One of the few things I have with the coveted 13.1 on it. I need to tell you that the race expo had no small 13.1 stickers. So no new car bling. Zip. Nada. Nan.

Needless to say, I was completely appalled by the lack of stickers. I mean I did run 13.1 miles. And my car has nothing to show for it.

I also need to mention the fact that I wore my medal for an entire day. Yep.

And just for good measure, I should also bring up the fact the Mayans were complete wrong in their end of the world prediction. 2013 is here and going full force. And I'm hanging on by the skin of my teeth.
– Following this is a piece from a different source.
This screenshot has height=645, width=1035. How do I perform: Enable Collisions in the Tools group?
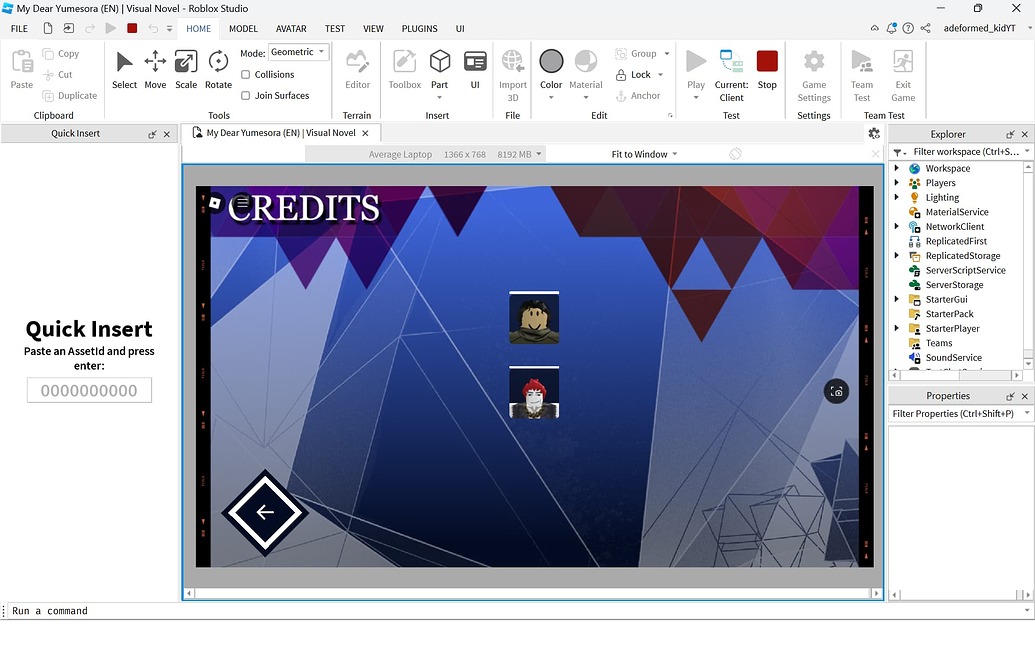(246, 74)
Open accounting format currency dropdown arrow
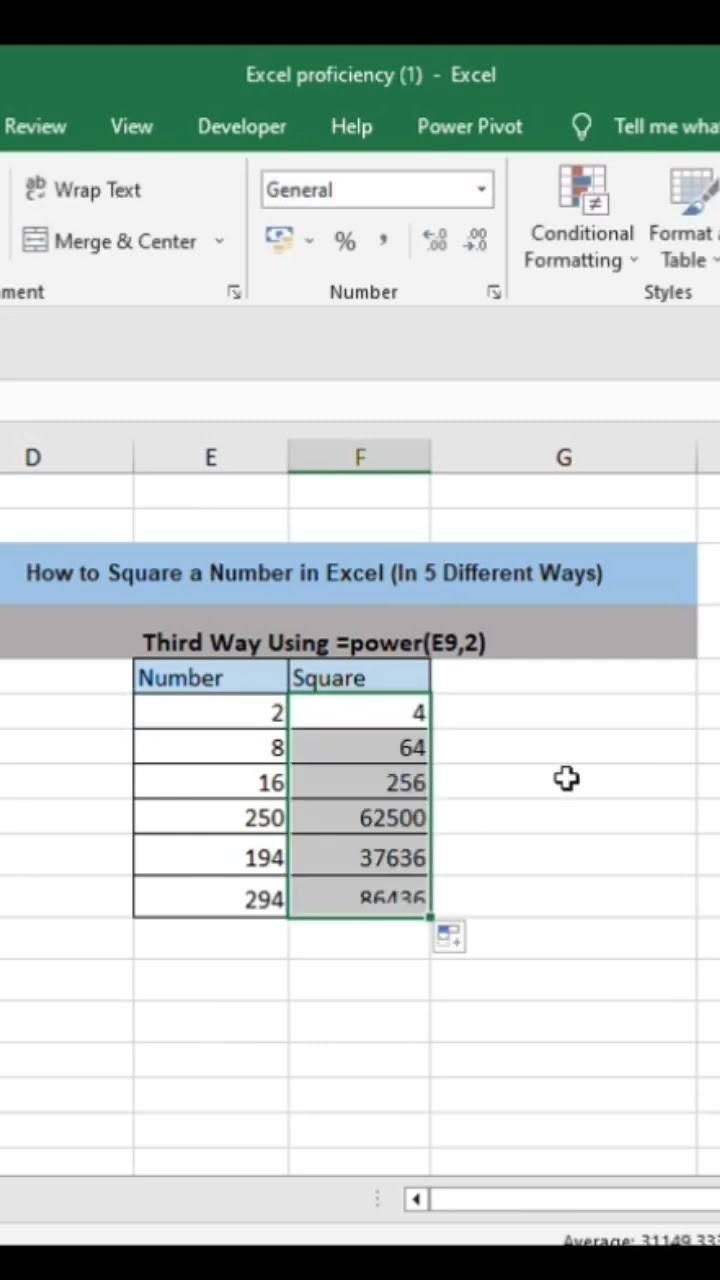Viewport: 720px width, 1280px height. pyautogui.click(x=309, y=241)

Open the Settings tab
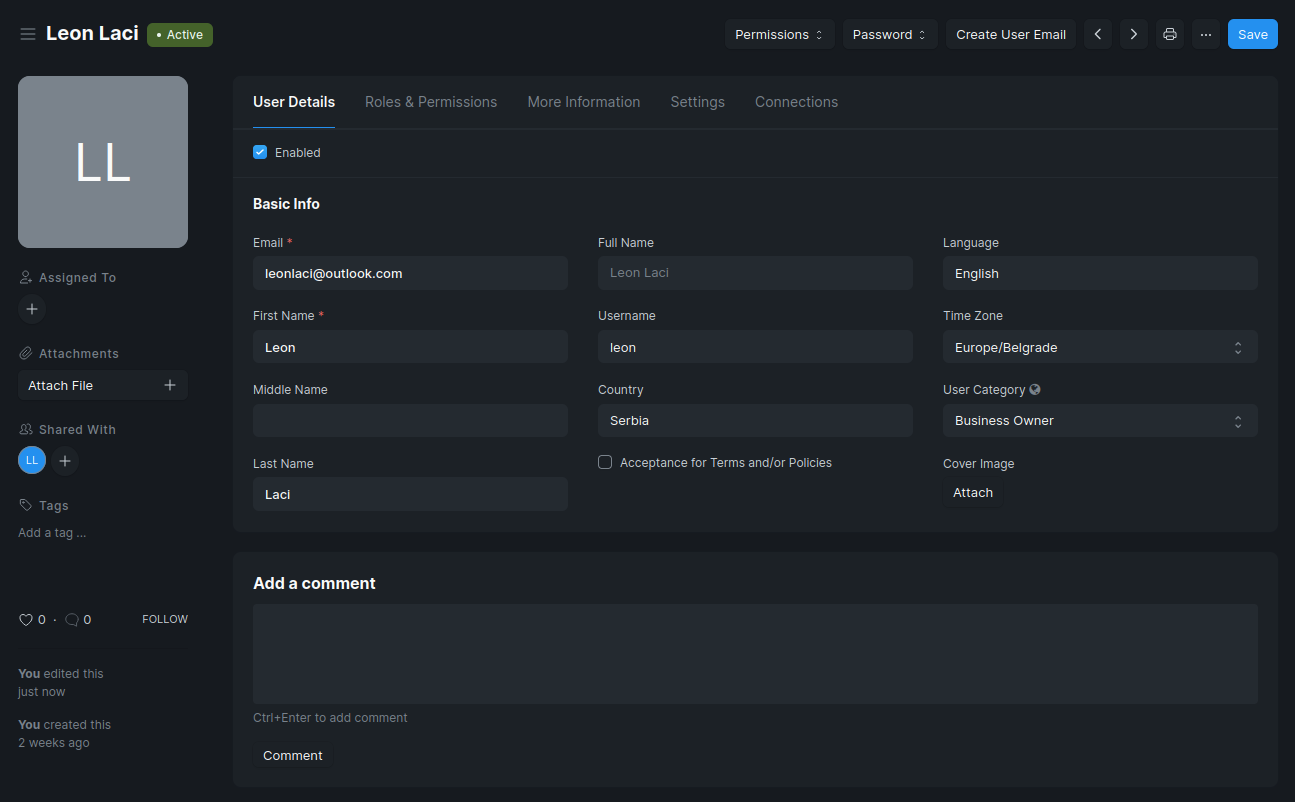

It's crazy to me how time just zooms by. I wake up, eat, work, eat again, socialize, eat again, run, shower, sleep, repeat. My new job has taken over my life. And for a 20 hour part-time job, I'm not sure how it's become such a dominate force.

Aside from things being crazy with the new job and lots of traveling back and forth from the Big City to the homeland, everything is strangely normal.

I rang in 2013 with my two favorite people (the roommate and Chelsey if you're curious). One of which was the birthday girl (a.k.a the roommate) on NYE.
I think the roommate had a pretty good birthday...I mean she looks fabulous. 25 and fabulous.

I'm looking forward to 2013.

While 2012 wasn't a complete bust, it wasn't the best of years either. I mean I broke up with someone. Was jobless for three months. My three-year-old cousin was diagnosed with cancer and had major bone replacement surgery. Stress everywhere.

But the upside is that I broke up with someone that wasn't right for me. Was jobless for three months while I helped take care of the cancerous three-year-old who had major bone replacement surgery. I got a new job that I like a whole lot. I became friends with someone I never thought I would become friends with, and I've realized it was a God-given friendship. I trained for and ran my first half marathon. And I rang in the new year with two of my favorite people on earth.

So 2012 is what I would call a growing year. I feel like a completely different person, and by that I mean a better person. I learned a lot about myself and what I don't want for this one life I get. So that just means the possibilities for what I do want in my life will be easier to find. And that means I must be doing something right. Right?

I hope everyone has a fantastic start to this new year. And I hope you know this means a fantastic start (or I should say restart) to blogging. I'm back!!!!